1- A positive PCR test corresponds to an active infection by the virus

In fact a positive PCR test can only confirm the presence of part of the virus, it cannot inform if the infection is active or not (with contagious potential). Inactivated viral material can remain long after the infection and be detected by the test. This is especially true when many amplification cycles are required for its detection.

The WHO recently warned of this problem:

“WHO guidance Diagnostic testing for SARS-CoV-2 states that careful interpretation of weak positive results is needed”

“The cycle threshold (Ct) needed to detect virus is inversely proportional to the patient’s viral load.”

In addition, there is the possibility of false positives. Their percentage increases in scenarios of low prevalence of the virus.

This fact was also highlighted again by the WHO:

“WHO reminds IVD users that disease prevalence alters the predictive value of test results; as disease prevalence decreases, the risk of false positive increases. This means that the probability that a person who has a positive result (SARS-CoV-2 detected) is truly infected with SARS-CoV-2 decreases as prevalence decreases, irrespective of the claimed specificity.”

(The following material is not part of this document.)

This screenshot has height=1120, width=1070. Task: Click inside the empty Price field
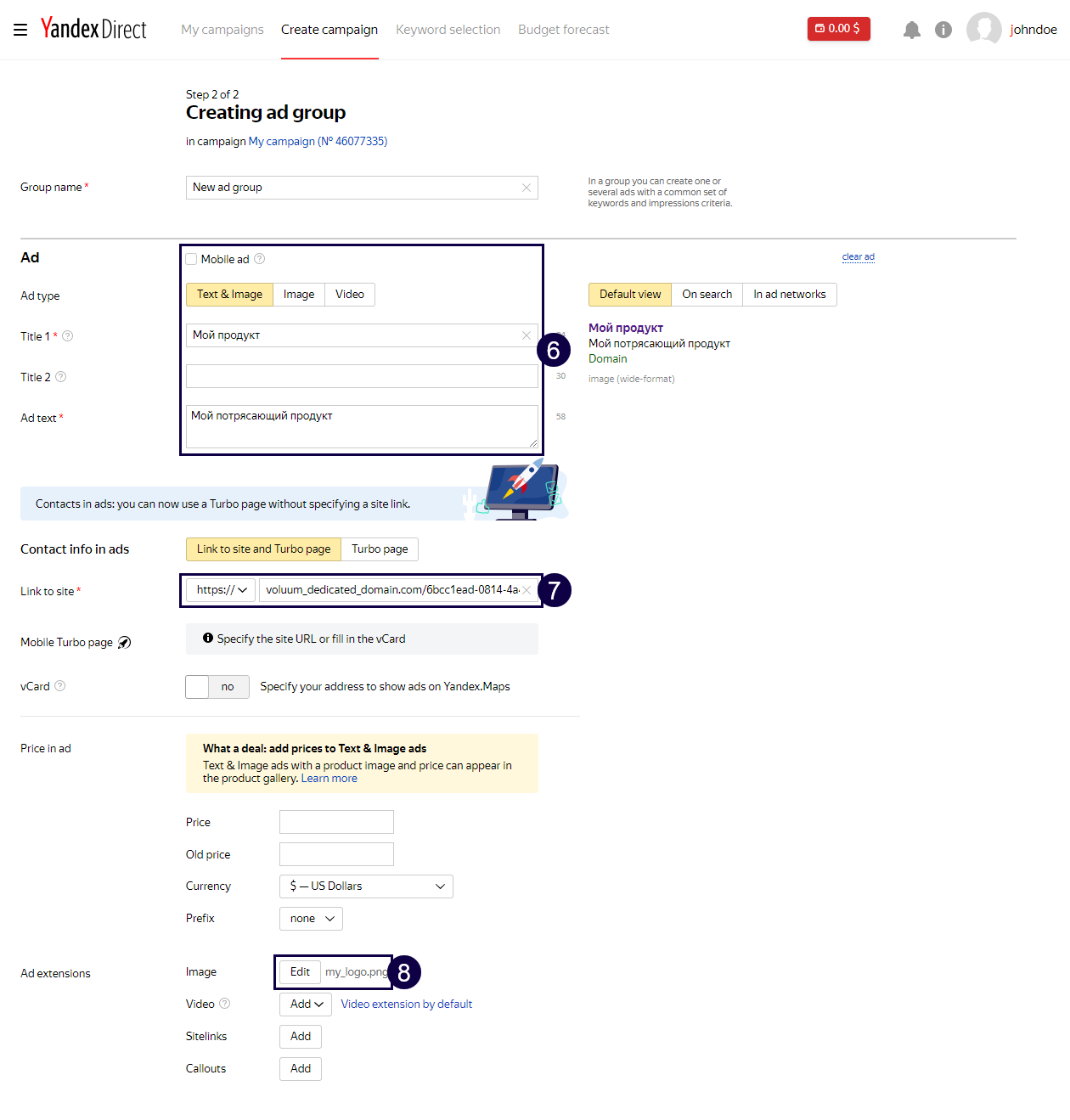pyautogui.click(x=336, y=821)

There is also the possibility of contamination of the sample at various stages of the procedure.

The probability of a positive test corresponding to an active infection increases greatly when it is used to confirm the diagnosis to those who presents symptoms compatible with the disease.

2- A death reported as “Covid” is always a death caused by the virus

The WHO decided to list Covid- 19 as a notifiable disease and has issued guidelines for attributing the cause of death to the disease.

“A death due to Covid-19 is defined for surveillance purposes as a death resulting from a clinically compatible illness, in a probable or confirmed COVID-19 case, unless there is a clear alternative cause of death that cannot be related to COVID disease (e.g. trauma)”.

These guidelines include, in addition to confirmed cases of the disease, probable or suspected cases (without confirmation by laboratory test).

Even these guidelines are followed in different and sometimes contradictory ways. Some are more inclusive and others less so, even within the same country and varying in time.

3- Non-sequenced virus

Another prevalent idea is that the Sars-CoV-2 virus has never been isolated.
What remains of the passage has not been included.